=== Exercise instructions ===
Set out exactly, line by line, the stretch of data below that begins at the line containing "This screenshot has width=1288, height=2576." and ends at the line containing "Given: Click the shield", with both ends kept.

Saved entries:
########################################
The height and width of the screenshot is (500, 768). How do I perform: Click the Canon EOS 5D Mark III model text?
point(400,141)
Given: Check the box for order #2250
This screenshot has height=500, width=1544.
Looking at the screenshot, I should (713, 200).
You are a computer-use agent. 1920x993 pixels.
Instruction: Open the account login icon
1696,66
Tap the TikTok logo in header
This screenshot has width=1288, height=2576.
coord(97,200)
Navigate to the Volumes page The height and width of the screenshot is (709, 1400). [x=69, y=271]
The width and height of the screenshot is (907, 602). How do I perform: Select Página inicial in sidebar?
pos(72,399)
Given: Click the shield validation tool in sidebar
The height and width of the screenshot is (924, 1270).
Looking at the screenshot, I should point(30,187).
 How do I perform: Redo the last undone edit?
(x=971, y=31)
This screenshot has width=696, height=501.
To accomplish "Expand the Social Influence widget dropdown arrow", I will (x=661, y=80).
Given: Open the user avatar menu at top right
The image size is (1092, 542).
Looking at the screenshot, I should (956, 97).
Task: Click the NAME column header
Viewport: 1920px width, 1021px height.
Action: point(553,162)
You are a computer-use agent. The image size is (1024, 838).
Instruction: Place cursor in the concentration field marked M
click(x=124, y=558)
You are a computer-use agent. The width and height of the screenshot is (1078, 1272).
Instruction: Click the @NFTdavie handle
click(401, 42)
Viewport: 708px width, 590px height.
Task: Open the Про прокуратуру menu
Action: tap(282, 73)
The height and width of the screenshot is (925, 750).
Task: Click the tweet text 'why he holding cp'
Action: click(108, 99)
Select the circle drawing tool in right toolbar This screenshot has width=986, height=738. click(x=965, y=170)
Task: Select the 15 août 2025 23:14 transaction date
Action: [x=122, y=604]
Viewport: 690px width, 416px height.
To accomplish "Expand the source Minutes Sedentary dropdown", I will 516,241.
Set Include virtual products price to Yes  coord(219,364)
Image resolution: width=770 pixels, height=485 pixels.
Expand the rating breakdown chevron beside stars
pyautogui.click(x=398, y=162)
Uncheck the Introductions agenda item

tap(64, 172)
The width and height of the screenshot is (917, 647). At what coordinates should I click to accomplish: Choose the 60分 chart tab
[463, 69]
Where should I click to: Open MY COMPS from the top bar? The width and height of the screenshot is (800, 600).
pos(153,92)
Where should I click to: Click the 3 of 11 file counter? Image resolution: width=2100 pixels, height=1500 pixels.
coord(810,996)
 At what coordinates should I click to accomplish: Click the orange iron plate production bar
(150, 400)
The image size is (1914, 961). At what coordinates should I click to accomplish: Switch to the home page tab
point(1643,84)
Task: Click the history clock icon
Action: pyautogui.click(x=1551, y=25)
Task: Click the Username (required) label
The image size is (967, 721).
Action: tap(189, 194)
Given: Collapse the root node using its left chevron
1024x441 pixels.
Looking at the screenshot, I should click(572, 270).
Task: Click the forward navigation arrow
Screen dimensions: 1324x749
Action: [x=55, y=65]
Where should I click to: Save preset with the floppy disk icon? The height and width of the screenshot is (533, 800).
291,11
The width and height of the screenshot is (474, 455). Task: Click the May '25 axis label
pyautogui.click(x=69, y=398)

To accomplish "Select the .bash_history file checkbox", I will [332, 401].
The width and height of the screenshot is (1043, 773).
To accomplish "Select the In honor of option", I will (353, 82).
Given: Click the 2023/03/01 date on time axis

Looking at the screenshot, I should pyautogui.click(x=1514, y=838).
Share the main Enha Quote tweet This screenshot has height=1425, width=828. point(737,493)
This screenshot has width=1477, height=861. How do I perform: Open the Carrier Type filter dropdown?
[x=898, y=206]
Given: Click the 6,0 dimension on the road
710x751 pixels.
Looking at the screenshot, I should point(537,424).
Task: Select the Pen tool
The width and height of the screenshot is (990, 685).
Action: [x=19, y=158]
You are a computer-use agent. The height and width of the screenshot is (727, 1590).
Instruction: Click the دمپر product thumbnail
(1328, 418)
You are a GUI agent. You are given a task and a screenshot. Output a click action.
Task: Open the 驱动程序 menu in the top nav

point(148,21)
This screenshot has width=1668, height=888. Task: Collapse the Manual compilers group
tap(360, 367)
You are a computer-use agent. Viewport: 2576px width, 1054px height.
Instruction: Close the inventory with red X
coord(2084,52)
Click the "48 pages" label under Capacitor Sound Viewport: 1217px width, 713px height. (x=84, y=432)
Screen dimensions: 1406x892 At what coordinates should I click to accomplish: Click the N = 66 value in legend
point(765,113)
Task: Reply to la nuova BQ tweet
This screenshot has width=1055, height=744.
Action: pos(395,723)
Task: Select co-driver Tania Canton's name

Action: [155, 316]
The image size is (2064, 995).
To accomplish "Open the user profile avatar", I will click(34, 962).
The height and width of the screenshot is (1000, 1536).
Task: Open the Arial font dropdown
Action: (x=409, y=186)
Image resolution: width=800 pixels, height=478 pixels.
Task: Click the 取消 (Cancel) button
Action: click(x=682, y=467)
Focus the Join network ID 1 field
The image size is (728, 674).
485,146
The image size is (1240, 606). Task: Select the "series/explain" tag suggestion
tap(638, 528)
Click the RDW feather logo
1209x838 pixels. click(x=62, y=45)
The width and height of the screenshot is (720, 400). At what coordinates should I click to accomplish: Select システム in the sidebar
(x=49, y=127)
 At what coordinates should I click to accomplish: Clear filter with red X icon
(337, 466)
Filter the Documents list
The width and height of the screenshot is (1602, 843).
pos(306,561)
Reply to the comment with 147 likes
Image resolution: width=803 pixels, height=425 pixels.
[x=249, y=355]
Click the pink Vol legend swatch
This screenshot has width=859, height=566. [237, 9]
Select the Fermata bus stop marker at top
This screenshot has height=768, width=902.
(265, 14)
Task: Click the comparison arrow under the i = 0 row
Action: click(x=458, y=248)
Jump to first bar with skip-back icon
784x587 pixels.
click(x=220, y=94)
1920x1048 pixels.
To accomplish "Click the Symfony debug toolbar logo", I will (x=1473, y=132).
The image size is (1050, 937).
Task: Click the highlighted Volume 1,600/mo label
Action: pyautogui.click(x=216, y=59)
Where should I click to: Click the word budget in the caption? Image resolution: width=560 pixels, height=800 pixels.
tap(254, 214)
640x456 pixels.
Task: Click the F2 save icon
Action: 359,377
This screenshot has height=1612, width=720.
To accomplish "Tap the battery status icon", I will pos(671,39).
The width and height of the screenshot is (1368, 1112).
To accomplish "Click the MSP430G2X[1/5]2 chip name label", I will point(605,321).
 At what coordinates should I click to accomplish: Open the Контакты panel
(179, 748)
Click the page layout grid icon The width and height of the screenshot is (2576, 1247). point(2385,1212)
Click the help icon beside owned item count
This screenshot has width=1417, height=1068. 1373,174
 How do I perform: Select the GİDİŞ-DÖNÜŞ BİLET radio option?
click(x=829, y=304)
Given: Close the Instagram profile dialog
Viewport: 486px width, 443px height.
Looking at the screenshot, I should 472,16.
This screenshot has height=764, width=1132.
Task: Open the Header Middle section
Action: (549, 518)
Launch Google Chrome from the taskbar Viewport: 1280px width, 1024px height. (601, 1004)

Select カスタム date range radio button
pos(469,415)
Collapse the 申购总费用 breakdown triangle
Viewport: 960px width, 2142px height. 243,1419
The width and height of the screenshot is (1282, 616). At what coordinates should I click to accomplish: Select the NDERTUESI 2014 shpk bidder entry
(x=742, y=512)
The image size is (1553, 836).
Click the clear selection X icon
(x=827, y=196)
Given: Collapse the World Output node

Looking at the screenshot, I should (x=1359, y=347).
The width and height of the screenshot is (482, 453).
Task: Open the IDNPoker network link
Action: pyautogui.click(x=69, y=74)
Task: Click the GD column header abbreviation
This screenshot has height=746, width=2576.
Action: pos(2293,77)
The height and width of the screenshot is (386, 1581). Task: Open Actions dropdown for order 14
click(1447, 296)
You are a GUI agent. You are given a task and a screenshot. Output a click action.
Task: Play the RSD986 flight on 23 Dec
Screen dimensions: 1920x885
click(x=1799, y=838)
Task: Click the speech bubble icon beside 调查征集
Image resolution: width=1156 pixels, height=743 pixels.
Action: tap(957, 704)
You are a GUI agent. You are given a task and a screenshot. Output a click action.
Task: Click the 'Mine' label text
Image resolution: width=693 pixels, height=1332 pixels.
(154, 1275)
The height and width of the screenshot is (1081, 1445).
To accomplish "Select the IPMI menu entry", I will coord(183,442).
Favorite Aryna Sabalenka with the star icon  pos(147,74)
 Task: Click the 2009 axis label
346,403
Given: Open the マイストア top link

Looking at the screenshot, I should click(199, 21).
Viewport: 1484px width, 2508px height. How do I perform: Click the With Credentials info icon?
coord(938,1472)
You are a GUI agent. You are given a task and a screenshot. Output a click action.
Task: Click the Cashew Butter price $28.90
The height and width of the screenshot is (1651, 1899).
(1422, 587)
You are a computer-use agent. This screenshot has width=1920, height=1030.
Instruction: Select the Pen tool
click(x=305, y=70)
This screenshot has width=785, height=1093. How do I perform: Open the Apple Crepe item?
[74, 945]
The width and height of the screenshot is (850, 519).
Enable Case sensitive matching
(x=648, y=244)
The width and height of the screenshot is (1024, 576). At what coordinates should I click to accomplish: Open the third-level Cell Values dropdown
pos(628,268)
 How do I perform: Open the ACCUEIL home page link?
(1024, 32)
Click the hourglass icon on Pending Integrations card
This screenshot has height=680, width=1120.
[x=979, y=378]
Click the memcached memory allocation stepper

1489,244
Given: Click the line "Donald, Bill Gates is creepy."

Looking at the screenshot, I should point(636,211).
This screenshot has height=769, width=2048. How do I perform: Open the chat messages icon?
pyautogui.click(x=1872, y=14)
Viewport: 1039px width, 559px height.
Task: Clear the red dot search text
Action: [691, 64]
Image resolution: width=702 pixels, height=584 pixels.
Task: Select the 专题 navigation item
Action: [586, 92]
########################################
=== Solution to the problem ===
This screenshot has width=1288, height=2576.
coord(97,200)
Navigate to the Volumes page The height and width of the screenshot is (709, 1400). [x=69, y=271]
The width and height of the screenshot is (907, 602). How do I perform: Select Página inicial in sidebar?
pos(72,399)
Given: Click the shield validation tool in sidebar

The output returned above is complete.